Reality Television's Pica Craze
It seems that TLC’s latest tactic to garner higher ratings is by the exploitation of those suffering from pica, a disease where people feel the compulsion to eat things that are not food.
“My Strange Addiction” features a number of people with obsessions ranging from odd to dangerous, and a good third of the participants this season are clearly, to anyone who has taken an Abnormal Psychology class, suffering from pica. So far this season, people consumed toilet paper, household cleanser, detergent and soap, couch cushions, and glass. On a recent episode a man even swallowed bullets.
Pica is a serious condition. It can lead to the abnormal ingestion of dangerous chemicals, nutritional deficiencies, blockages in the digestive tract, tears in the intestines, and infections.
One featured addict, Crystal, ingested the household cleaner Comet for 30 years. After an inevitable trip to the dentist, she was informed that the majority of her teeth had eroded– even at the root. Crystal’s dentist said her condition was the equivalent to a “meth mouth.” Restoring her teeth took months of dental surgery totaling over $20,000.
Pica is typically a childhood occurrence usually lasting a few months, but those featured on this show are adults and they clearly need help. The producers of “My Strange Addiction” claim to help those featured on the show seek help. Every participant is encouraged to attend intensive therapy because behavioral counseling is the most widely used treatment for this incurable disease.

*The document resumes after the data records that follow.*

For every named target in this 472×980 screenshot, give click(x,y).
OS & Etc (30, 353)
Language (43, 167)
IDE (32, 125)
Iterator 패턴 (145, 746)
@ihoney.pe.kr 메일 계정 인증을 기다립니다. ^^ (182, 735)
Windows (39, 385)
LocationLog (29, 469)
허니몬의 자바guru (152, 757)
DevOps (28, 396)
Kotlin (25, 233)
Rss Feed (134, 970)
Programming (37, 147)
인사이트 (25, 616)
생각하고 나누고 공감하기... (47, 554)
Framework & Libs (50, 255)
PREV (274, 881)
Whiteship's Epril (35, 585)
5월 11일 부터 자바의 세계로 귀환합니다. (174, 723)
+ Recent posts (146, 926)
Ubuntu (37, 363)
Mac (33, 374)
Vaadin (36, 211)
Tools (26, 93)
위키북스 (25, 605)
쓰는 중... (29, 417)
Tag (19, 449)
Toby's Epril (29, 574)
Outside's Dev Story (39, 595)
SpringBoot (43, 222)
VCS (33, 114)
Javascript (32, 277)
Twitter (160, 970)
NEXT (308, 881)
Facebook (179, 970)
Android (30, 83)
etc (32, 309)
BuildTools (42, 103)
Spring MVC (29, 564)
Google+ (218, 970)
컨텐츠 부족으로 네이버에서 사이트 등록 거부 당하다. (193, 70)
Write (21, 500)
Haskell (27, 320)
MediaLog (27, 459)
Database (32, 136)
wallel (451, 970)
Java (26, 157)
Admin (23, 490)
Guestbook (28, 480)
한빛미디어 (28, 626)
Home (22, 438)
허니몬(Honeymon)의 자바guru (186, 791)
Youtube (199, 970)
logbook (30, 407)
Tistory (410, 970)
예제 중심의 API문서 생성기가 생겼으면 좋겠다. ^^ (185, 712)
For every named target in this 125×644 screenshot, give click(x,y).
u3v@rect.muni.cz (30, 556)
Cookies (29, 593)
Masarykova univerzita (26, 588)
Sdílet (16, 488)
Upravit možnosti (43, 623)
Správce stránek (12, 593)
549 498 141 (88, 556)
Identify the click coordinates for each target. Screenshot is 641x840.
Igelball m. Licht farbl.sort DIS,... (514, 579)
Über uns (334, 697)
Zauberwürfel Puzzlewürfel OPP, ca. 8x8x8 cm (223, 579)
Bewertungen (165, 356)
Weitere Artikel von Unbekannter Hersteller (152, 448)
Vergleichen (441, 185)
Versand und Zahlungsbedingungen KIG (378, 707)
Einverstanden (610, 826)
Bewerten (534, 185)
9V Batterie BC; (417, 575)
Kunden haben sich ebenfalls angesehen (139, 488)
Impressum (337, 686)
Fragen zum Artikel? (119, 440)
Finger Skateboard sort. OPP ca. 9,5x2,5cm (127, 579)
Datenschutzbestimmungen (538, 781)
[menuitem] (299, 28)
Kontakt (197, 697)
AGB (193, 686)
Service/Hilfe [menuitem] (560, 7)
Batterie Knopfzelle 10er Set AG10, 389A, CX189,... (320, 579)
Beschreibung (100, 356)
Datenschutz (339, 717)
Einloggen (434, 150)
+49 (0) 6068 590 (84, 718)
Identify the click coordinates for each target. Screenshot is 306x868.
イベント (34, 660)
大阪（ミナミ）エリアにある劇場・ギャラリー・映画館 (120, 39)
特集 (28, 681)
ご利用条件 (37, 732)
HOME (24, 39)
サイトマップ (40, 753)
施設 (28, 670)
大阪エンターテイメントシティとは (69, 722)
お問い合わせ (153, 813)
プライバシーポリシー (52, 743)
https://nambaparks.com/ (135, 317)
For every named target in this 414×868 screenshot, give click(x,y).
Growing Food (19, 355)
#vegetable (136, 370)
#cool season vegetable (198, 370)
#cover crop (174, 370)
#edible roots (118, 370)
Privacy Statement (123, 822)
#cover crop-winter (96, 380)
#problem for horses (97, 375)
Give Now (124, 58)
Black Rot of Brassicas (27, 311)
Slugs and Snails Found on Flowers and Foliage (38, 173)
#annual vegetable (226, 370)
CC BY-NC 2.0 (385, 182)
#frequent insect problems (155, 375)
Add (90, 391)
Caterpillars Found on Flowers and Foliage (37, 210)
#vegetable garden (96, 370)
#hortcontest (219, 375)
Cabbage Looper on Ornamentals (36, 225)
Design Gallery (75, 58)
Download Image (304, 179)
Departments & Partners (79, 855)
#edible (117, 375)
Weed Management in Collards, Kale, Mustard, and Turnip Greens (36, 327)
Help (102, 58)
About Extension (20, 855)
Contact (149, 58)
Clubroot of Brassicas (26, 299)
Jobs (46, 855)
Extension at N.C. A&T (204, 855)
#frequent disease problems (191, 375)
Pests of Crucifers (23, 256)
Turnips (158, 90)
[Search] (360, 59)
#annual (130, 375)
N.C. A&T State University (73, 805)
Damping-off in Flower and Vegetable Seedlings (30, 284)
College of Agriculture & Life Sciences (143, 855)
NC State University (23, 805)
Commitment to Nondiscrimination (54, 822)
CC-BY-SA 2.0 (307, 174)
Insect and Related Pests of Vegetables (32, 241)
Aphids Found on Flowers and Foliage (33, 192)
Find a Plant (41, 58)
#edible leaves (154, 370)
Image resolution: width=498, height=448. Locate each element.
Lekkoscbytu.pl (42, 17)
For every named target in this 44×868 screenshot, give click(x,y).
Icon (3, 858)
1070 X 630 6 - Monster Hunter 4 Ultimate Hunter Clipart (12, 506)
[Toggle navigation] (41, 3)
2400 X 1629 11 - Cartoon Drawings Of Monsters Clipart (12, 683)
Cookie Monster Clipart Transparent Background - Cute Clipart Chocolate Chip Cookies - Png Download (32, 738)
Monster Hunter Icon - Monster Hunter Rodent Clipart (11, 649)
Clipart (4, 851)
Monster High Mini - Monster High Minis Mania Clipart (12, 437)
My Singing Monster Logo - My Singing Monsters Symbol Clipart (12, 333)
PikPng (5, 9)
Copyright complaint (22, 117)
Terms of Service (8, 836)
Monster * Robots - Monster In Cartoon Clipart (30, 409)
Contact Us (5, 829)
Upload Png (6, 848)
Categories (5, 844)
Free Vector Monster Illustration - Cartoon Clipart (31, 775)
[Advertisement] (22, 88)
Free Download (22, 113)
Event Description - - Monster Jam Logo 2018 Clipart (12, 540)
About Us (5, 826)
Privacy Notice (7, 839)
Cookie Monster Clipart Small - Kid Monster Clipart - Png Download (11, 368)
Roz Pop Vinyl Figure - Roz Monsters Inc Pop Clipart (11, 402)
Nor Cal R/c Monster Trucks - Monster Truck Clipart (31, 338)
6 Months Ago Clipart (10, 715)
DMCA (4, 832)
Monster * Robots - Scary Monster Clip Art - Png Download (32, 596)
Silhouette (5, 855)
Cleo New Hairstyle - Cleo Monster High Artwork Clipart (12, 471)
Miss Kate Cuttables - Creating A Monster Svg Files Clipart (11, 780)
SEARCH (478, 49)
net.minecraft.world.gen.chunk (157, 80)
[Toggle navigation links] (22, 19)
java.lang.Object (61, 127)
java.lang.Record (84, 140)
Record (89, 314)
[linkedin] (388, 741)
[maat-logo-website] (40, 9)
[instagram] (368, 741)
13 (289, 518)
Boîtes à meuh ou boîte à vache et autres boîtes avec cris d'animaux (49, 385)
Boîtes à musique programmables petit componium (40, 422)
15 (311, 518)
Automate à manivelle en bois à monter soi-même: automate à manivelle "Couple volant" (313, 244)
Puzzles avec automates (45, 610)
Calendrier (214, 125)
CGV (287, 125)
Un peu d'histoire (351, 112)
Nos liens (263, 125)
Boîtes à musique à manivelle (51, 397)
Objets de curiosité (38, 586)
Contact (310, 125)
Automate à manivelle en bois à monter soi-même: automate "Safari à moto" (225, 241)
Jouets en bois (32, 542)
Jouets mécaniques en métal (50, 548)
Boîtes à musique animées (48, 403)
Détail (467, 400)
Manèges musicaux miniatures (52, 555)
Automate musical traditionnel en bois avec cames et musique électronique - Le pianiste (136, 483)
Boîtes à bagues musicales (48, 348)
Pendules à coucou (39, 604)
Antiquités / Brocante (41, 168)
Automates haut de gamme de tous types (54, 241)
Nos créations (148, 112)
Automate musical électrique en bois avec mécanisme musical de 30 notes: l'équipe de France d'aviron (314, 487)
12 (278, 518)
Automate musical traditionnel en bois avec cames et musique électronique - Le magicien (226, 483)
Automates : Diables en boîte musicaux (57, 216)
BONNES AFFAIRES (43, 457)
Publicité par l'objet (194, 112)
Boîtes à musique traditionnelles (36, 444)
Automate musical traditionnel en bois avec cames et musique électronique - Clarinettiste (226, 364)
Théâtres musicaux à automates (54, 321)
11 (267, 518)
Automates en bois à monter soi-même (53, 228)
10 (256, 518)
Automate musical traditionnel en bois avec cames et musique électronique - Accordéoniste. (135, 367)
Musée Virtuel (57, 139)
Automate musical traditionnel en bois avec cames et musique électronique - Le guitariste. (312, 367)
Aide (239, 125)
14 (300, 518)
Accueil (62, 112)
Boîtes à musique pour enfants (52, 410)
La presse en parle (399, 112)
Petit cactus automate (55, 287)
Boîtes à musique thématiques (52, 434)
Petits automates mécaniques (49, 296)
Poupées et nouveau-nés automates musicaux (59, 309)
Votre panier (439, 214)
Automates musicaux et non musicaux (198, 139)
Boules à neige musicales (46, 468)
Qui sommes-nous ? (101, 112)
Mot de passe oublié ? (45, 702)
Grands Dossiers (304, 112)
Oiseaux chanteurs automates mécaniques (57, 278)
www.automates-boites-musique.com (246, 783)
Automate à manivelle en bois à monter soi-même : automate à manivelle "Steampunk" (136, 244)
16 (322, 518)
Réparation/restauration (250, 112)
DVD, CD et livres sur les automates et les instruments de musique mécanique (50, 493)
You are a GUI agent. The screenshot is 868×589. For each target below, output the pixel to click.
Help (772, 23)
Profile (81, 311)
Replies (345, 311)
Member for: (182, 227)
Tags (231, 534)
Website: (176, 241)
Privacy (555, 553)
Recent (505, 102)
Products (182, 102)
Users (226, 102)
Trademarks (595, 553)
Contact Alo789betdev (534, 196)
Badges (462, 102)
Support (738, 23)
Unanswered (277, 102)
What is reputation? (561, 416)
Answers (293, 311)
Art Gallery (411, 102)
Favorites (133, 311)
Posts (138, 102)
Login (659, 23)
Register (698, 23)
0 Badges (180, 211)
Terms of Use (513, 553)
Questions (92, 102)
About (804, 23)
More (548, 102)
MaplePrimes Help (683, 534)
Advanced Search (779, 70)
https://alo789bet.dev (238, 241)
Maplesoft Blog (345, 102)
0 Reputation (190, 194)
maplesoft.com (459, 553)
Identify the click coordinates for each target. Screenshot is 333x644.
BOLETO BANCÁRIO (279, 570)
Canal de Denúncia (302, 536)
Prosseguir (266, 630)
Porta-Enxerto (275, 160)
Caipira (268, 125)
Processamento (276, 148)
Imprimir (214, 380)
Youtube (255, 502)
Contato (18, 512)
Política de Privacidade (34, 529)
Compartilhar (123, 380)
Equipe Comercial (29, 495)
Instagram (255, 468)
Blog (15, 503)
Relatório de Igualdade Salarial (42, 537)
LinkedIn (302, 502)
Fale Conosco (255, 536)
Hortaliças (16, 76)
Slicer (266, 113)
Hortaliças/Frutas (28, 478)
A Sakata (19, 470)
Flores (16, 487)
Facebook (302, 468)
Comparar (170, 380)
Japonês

Staying in therapy after the filming of the show ends is not obligatory. At the end of Episode 3, Crystal’s chances of remaining in therapy seemed slim. Her disorder stems from her difficult childhood that started with sexual abuse. Her problem needs serious attention, and should not to be featured as some sort of novelty on a reality TV show.
If “My Strange Addiction’s” producers worked to ensure that the sufferers on the show committed themselves to a therapy plan, it might be acceptable to have a show of this nature. The way the program is currently set up, those involved with “My Strange Addiction’s” production are no longer simply innocent bystanders. There may be no law saying that when you see someone in trouble you are supposed to help them, but this is not a political issue; it’s a moral one. The creators of this program are morally obligated to help these ill individuals instead of solely using them to make money.